La parábola en este punto pasa directamente a la situación real que hay a la vista. Y es que mediante las palabras del padre, Jesús habla al corazón de los fariseos y de los letrados que murmuraban y se indignaban de su bondad con los pecadores (cf. Lc 15,2). La parábola no narra algo remoto, no. Pretende, más bien, conquistar el corazón de sus adversarios. Les pide entrar y participar en el júbilo de este momento de vuelta a casa y de reconciliación.
Así, la parábola se sitúa, por un lado, de un modo muy realista en el punto histórico en que Jesús la relata; pero a la vez va más allá, pues la invitación suplicante de Dios continúa. Pero, ¿a quién se dirige ahora? La teología patrística, muy en general, ha vinculado el tema de los dos hermanos con la relación entre judíos y paganos. No les ha resultado muy difícil ver en el hijo disoluto, alejado de Dios y de sí mismo, un reflejo del mundo del paganismo, al que Jesús abre las puertas a la comunión de Dios en la gracia y para el que celebra ahora la fiesta de su amor…Esta aplicación a los judíos no es injustificada si se la considera tal como la encontramos en el texto: como un delicado intento divino de persuadir a Israel, tentativa que está totalmente en las manos de Dios.
Ciertamente, el padre de la parábola no sólo no pone en duda la fidelidad del hijo mayor, sino que confirma expresamente su posición como hijo suyo: «Hijo, tú estás siempre conmigo, y todo lo mío es tuyo». Sería más bien una interpretación errónea si se quisiera transformar esto en una condena de los judíos, algo de lo que no se habla para nada en el texto, y menos cuando quedan todavía otras dimensiones. Las palabras de Jesús sobre el hermano mayor no aluden sólo a Israel (también los pecadores que se acercaban a Él eran judíos), sino al peligro específico de los piadosos, de los que estaban limpios, «en regla». Para ellos, Dios es sobre todo Ley; se ven en relación jurídica con Dios y, bajo este aspecto, a la par con Él. Pero Dios es algo más que Ley: han de convertirse del Dios-Ley al Dios más grande, al Dios del amor. Entonces no abandonarán su obediencia, pero ésta, como contrapartida, brotará de fuentes más profundas y será, por ello, mayor, más sincera y pura, pero sobre todo también más humilde.
Añadamos ahora otro punto de vista que ya antes fue mencionado: en la amargura frente a la bondad de Dios se aprecia una amargura interior por la obediencia prestada que muestra los límites de esa sumisión: en su interior, también les habría gustado escapar hacia la gran libertad. Se aprecia una envidia solapada de lo que el otro se ha podido permitir.
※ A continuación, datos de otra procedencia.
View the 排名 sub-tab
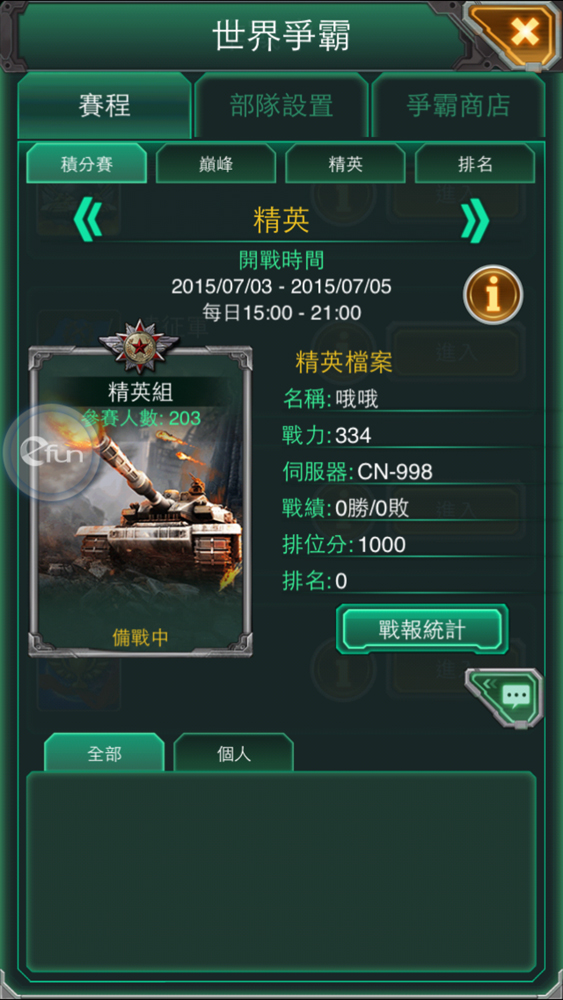This screenshot has height=1000, width=563. [x=475, y=164]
No han recorrido el camino que ha purificado al hermano menor y le ha hecho comprender lo que significa realmente la libertad, lo que implica el ser hijo. Ven su libertad como una servidumbre. Tampoco están, por tanto, maduros para ser verdaderamente hijos. Ellos también, pues, necesitan todavía un camino. Lo encontrarán si le dan la razón a Dios, si aceptan la fiesta de Dios como si fuera también la suya. Así, pues, en la parábola, el Padre nos habla a través de Cristo a los que nos hemos quedado en casa, para que también nosotros nos convirtamos verdaderamente y estemos contentos de nuestra fe.